Arrange the lines of the items below as a numbered list, starting at the line that contains "This screenshot has height=396, width=1802." and ending at the line that contains "(x=1293, y=291)", with both included. Leave out any blank lines.

--- begin INFORMATION SHOWN ---

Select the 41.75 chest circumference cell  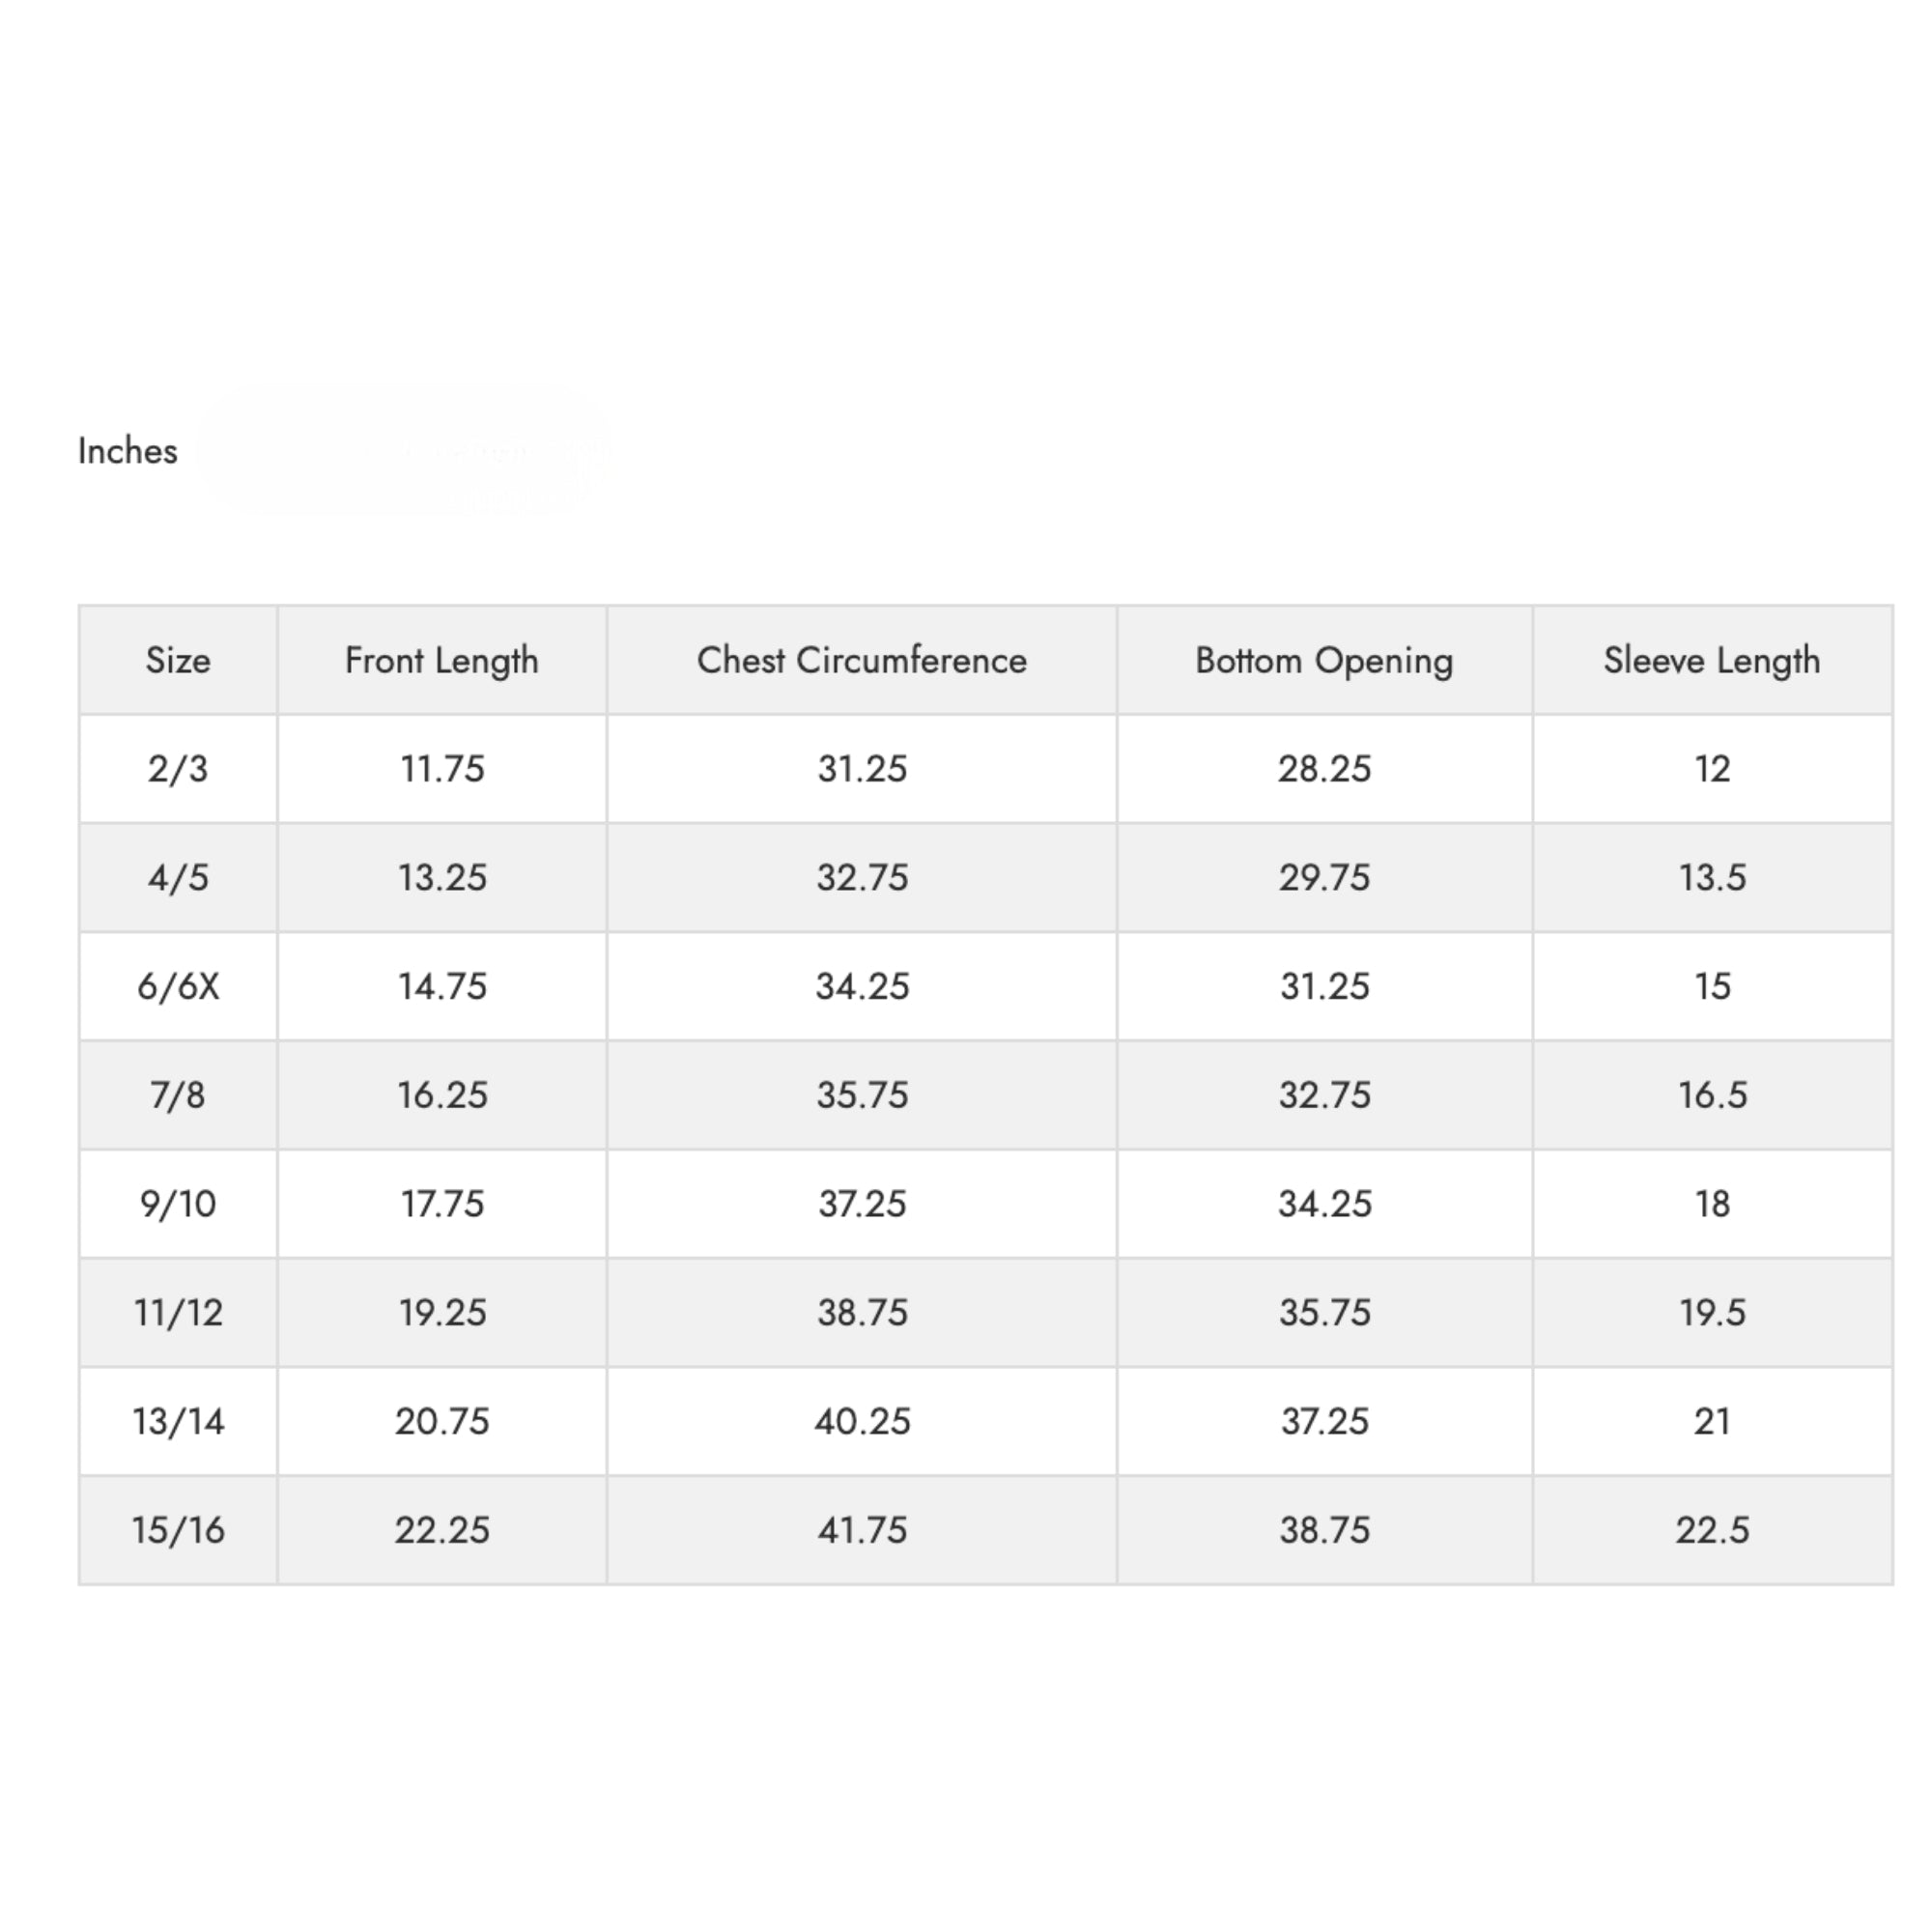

--- end INFORMATION SHOWN ---
--- begin INFORMATION SHOWN ---

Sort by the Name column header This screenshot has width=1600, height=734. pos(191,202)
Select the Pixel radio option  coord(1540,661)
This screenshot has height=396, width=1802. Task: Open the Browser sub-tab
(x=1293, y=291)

--- end INFORMATION SHOWN ---

WRITTEN SOLUTION:
1. This screenshot has height=396, width=1802. Task: Open the Browser sub-tab
2. (x=1293, y=291)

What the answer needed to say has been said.